→ **Set task**:
Write out the listing below word for word, from the line containing "The image size is (678, 668)." through the end of the listing, and leave the pictures out.

→ **Records to process**:
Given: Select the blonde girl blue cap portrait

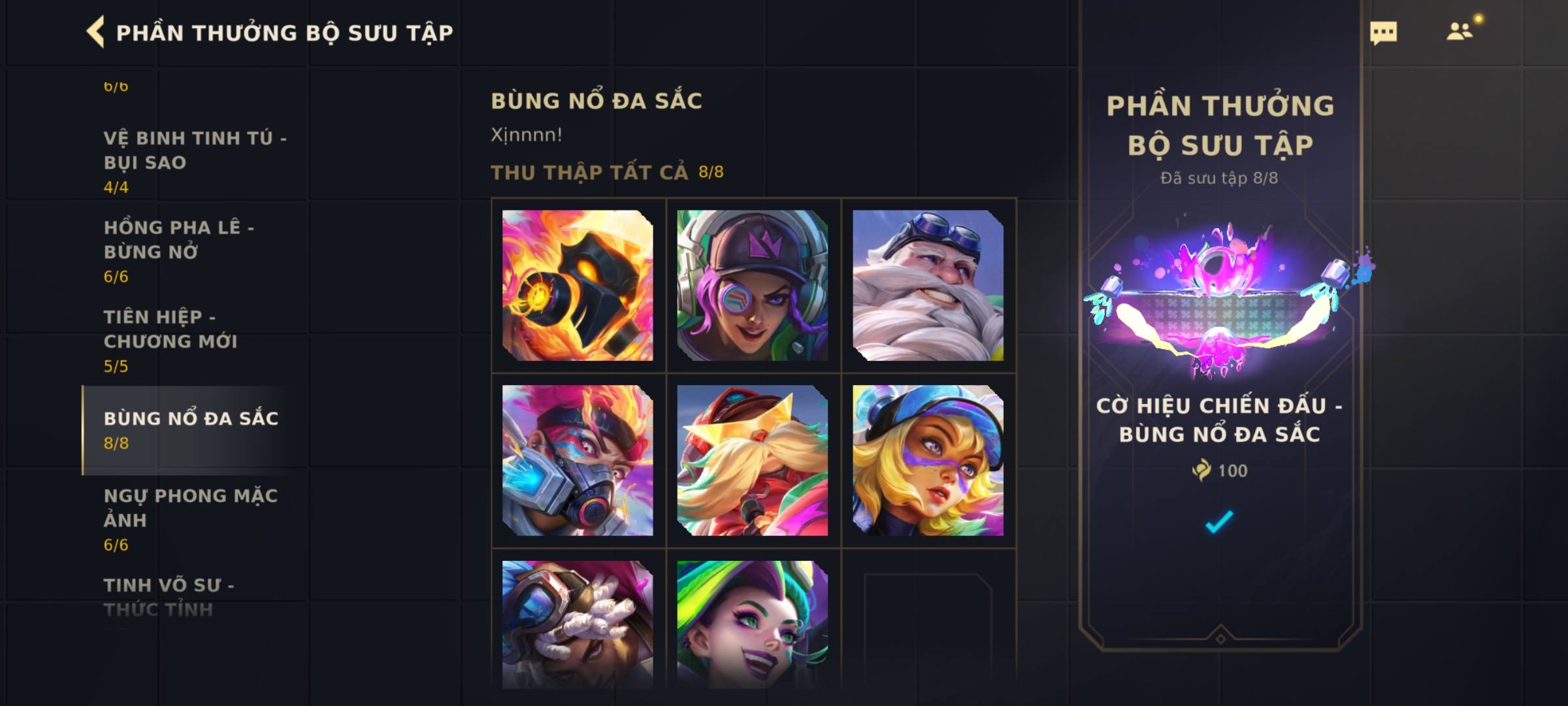Looking at the screenshot, I should pos(928,460).
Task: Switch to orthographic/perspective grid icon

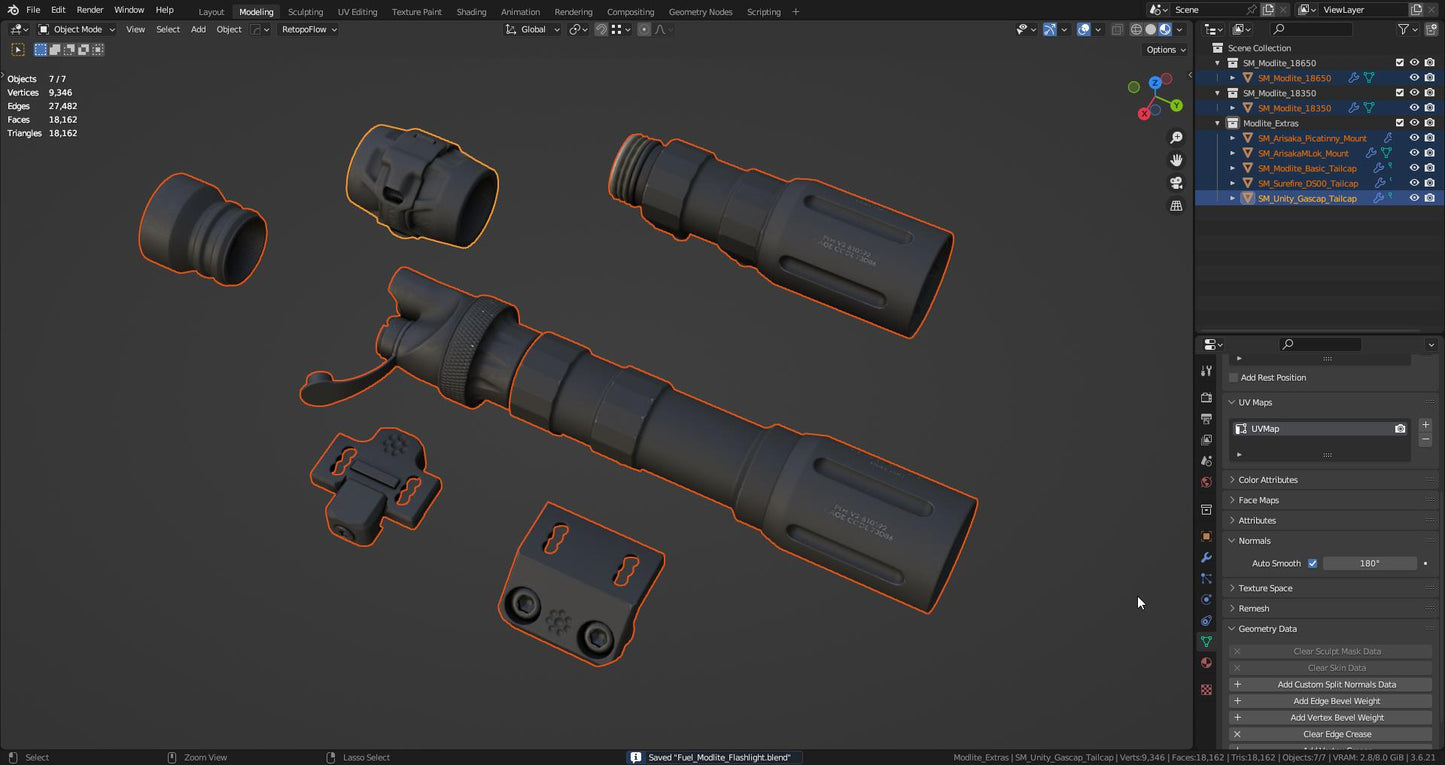Action: click(x=1176, y=206)
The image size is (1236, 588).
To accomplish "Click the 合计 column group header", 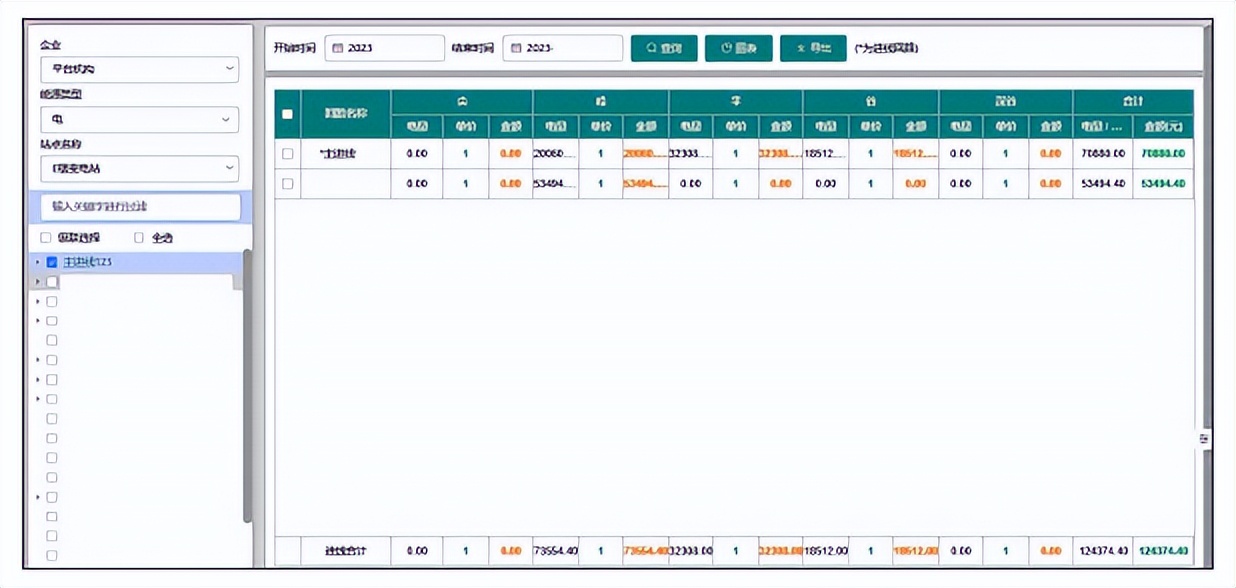I will pyautogui.click(x=1132, y=101).
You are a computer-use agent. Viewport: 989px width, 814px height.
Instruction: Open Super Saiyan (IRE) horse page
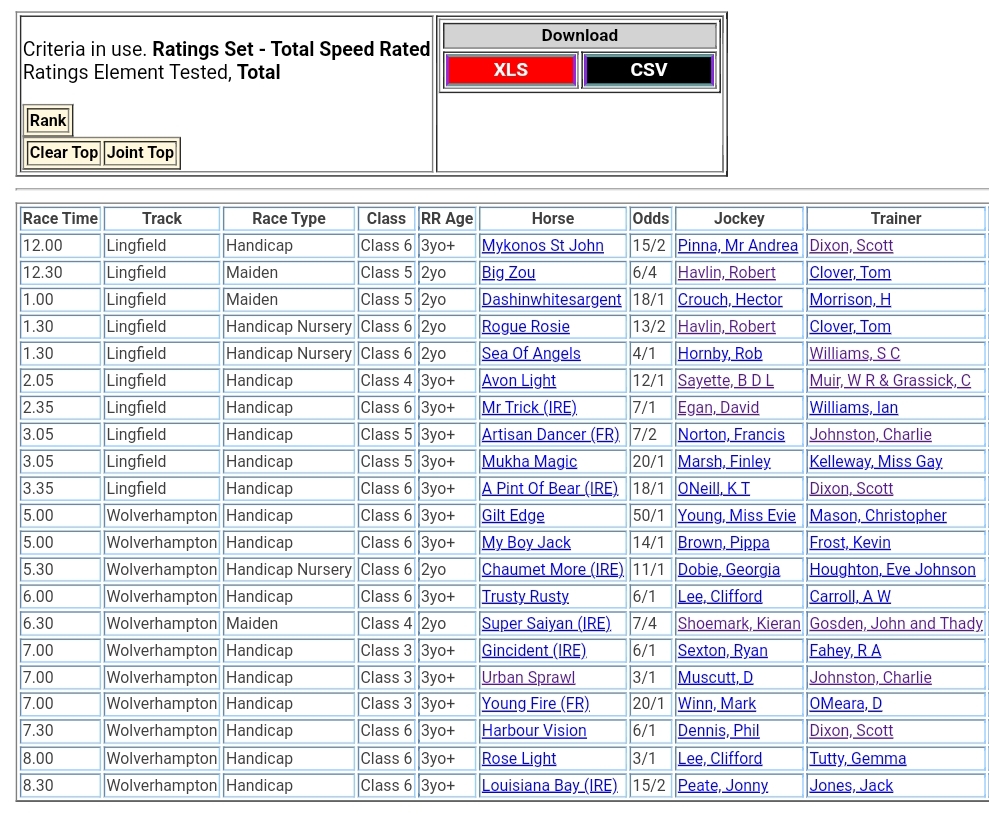tap(546, 624)
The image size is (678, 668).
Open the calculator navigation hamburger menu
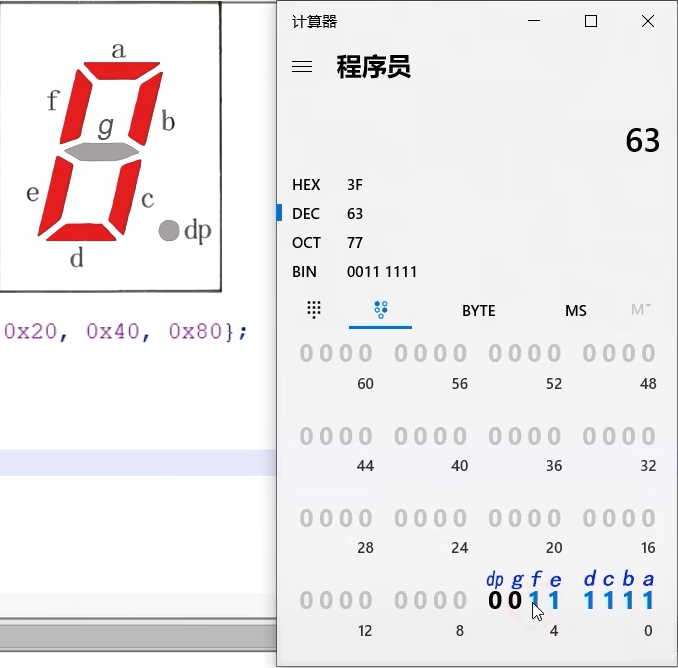302,67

→ **Response**:
The image size is (678, 668).
Open the calculator navigation hamburger menu
302,67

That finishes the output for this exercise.